Return the lines below verbatim, from the line containing "The height and width of the screenshot is (297, 594)." through the line containing "This screenshot has width=579, height=456.", with both of those lines included.

__Data provided__
--------------------------------

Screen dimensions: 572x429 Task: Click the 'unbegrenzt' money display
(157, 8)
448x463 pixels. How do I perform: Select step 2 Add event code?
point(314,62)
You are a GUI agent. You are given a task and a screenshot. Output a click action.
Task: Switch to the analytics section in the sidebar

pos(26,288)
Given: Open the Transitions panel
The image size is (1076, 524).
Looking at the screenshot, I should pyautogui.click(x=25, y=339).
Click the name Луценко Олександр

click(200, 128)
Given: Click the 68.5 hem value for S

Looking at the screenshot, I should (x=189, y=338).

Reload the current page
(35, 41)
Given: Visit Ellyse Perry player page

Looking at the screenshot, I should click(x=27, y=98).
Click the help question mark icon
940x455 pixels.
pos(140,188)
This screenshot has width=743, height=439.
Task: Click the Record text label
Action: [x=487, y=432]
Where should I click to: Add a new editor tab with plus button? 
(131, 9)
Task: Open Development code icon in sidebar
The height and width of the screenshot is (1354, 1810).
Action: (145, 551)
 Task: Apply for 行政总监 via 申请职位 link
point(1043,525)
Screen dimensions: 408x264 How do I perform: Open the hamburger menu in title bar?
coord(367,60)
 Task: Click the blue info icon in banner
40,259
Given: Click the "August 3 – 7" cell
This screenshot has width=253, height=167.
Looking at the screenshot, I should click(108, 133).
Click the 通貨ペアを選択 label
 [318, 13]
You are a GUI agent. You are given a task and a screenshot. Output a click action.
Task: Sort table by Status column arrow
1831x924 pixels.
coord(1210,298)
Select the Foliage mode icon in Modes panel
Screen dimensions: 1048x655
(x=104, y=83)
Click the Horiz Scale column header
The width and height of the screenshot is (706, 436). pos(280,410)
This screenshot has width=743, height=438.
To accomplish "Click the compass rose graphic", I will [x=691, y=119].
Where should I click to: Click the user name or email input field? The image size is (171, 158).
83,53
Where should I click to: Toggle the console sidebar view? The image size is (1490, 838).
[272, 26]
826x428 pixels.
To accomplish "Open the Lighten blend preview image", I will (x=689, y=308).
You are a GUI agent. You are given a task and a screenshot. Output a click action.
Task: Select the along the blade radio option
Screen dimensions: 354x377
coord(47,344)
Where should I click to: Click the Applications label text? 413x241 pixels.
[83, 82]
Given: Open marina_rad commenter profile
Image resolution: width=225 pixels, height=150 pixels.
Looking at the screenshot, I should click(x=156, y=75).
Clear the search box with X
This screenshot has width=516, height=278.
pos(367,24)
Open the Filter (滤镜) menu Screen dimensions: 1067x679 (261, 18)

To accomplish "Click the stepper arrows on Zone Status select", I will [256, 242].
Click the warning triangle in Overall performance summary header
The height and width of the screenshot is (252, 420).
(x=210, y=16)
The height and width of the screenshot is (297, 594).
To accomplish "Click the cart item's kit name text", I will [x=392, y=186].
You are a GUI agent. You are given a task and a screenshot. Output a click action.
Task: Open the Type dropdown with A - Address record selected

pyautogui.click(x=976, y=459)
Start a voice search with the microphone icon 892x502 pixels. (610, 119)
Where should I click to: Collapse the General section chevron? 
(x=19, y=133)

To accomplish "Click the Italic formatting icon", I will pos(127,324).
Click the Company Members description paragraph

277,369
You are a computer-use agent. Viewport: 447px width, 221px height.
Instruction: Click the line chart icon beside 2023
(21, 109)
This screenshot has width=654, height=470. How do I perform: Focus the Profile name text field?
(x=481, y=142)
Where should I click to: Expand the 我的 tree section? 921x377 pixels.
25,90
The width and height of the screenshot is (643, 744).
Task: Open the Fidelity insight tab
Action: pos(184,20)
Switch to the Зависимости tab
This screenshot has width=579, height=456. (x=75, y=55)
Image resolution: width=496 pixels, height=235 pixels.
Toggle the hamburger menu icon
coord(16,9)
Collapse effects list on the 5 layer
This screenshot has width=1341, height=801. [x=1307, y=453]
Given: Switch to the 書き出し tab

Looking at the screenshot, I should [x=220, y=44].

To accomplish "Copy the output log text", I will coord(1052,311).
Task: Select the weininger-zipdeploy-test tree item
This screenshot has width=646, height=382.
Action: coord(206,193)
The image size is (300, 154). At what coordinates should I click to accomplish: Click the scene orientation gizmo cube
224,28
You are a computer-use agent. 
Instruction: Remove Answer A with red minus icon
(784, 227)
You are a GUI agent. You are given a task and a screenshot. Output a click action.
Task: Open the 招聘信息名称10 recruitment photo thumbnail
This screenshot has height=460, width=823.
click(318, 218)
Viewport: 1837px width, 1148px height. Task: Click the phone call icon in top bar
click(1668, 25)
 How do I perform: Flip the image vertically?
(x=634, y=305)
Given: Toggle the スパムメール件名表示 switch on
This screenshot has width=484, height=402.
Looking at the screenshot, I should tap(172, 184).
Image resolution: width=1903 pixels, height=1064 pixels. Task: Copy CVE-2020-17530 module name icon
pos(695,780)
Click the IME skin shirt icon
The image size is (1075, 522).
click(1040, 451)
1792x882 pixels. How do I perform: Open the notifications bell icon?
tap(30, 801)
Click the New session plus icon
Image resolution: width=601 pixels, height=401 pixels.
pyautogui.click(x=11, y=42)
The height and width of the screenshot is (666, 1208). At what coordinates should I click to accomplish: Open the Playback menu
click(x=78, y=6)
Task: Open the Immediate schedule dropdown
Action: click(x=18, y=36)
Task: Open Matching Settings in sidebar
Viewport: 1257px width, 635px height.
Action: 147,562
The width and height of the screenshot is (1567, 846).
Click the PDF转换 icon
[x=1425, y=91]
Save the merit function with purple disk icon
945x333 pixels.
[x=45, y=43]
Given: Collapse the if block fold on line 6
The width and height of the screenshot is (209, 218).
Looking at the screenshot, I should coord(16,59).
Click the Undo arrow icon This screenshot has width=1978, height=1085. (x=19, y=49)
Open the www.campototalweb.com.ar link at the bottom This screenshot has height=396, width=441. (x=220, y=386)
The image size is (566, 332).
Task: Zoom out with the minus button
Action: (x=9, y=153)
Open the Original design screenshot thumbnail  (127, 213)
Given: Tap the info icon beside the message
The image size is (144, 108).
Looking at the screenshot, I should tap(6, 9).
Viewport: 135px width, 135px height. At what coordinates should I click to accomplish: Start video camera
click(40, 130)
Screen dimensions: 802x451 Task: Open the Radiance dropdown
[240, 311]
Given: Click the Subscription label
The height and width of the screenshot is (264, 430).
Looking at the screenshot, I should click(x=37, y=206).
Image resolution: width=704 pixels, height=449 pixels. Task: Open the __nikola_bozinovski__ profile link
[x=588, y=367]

--------------------------------

__Task result__
The height and width of the screenshot is (297, 594).
To accomplish "Click the cart item's kit name text", I will [x=392, y=186].
You are a GUI agent. You are given a task and a screenshot. Output a click action.
Task: Open the Type dropdown with A - Address record selected

pyautogui.click(x=976, y=459)
Start a voice search with the microphone icon 892x502 pixels. (610, 119)
Where should I click to: Collapse the General section chevron? 
(x=19, y=133)

To accomplish "Click the Italic formatting icon", I will pos(127,324).
Click the Company Members description paragraph

277,369
You are a computer-use agent. Viewport: 447px width, 221px height.
Instruction: Click the line chart icon beside 2023
(21, 109)
This screenshot has width=654, height=470. How do I perform: Focus the Profile name text field?
(x=481, y=142)
Where should I click to: Expand the 我的 tree section? 921x377 pixels.
25,90
The width and height of the screenshot is (643, 744).
Task: Open the Fidelity insight tab
Action: pos(184,20)
Switch to the Зависимости tab
This screenshot has width=579, height=456. (x=75, y=55)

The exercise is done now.